==== Data for this exercise

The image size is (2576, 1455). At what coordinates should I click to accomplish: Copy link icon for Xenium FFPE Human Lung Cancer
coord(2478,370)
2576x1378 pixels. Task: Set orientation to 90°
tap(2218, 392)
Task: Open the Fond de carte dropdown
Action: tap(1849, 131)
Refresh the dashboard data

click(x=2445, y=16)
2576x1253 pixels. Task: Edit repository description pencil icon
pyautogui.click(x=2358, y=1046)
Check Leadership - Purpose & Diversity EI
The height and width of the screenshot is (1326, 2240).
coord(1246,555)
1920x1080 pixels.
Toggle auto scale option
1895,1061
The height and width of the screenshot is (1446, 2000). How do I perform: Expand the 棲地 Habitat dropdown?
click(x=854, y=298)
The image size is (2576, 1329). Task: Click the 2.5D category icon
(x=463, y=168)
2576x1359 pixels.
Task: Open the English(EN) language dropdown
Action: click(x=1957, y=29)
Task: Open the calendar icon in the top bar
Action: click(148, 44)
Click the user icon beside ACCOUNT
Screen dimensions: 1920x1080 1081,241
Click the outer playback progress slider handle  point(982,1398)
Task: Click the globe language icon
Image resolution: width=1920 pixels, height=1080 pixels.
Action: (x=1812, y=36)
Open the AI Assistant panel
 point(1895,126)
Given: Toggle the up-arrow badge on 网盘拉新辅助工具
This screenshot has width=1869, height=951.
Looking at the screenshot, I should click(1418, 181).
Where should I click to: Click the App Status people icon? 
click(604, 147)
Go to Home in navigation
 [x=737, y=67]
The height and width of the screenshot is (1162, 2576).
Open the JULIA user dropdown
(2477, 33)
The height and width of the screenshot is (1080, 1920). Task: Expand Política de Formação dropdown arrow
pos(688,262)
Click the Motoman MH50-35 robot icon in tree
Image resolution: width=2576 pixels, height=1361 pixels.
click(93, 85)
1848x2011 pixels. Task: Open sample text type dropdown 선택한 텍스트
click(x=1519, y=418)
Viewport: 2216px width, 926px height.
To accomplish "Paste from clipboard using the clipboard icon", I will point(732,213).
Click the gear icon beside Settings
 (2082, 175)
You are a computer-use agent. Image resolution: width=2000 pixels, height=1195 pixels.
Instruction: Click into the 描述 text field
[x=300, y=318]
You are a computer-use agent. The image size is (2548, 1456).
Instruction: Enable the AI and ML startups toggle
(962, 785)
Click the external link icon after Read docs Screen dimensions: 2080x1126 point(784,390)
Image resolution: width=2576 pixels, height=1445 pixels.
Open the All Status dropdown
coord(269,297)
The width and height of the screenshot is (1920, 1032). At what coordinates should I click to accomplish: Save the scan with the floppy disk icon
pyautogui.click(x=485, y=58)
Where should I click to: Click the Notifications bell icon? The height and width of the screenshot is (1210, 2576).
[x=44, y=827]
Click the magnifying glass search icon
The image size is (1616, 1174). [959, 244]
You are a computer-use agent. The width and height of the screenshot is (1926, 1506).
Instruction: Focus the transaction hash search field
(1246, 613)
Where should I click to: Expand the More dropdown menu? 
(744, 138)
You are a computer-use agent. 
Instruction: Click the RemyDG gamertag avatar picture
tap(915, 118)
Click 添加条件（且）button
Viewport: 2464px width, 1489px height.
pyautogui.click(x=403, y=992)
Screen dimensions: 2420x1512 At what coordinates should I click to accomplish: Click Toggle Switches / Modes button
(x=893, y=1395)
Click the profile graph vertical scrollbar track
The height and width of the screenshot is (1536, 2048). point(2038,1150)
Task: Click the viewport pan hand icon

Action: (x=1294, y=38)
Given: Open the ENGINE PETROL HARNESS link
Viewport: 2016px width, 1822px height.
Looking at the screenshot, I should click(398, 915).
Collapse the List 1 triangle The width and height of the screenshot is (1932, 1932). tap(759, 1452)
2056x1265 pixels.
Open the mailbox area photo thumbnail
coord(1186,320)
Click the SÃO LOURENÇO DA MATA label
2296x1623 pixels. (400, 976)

========

Your assignment: One stretch of the lines above is wanted, from the line that contains "Open the AI Assistant panel" through the line that contains "Viewport: 2216px width, 926px height.". Output it exactly.

Response to this exercise:
Open the AI Assistant panel
 point(1895,126)
Given: Toggle the up-arrow badge on 网盘拉新辅助工具
This screenshot has width=1869, height=951.
Looking at the screenshot, I should click(1418, 181).
Where should I click to: Click the App Status people icon? 
click(604, 147)
Go to Home in navigation
 [x=737, y=67]
The height and width of the screenshot is (1162, 2576).
Open the JULIA user dropdown
(2477, 33)
The height and width of the screenshot is (1080, 1920). Task: Expand Política de Formação dropdown arrow
pos(688,262)
Click the Motoman MH50-35 robot icon in tree
Image resolution: width=2576 pixels, height=1361 pixels.
click(93, 85)
1848x2011 pixels. Task: Open sample text type dropdown 선택한 텍스트
click(x=1519, y=418)
Viewport: 2216px width, 926px height.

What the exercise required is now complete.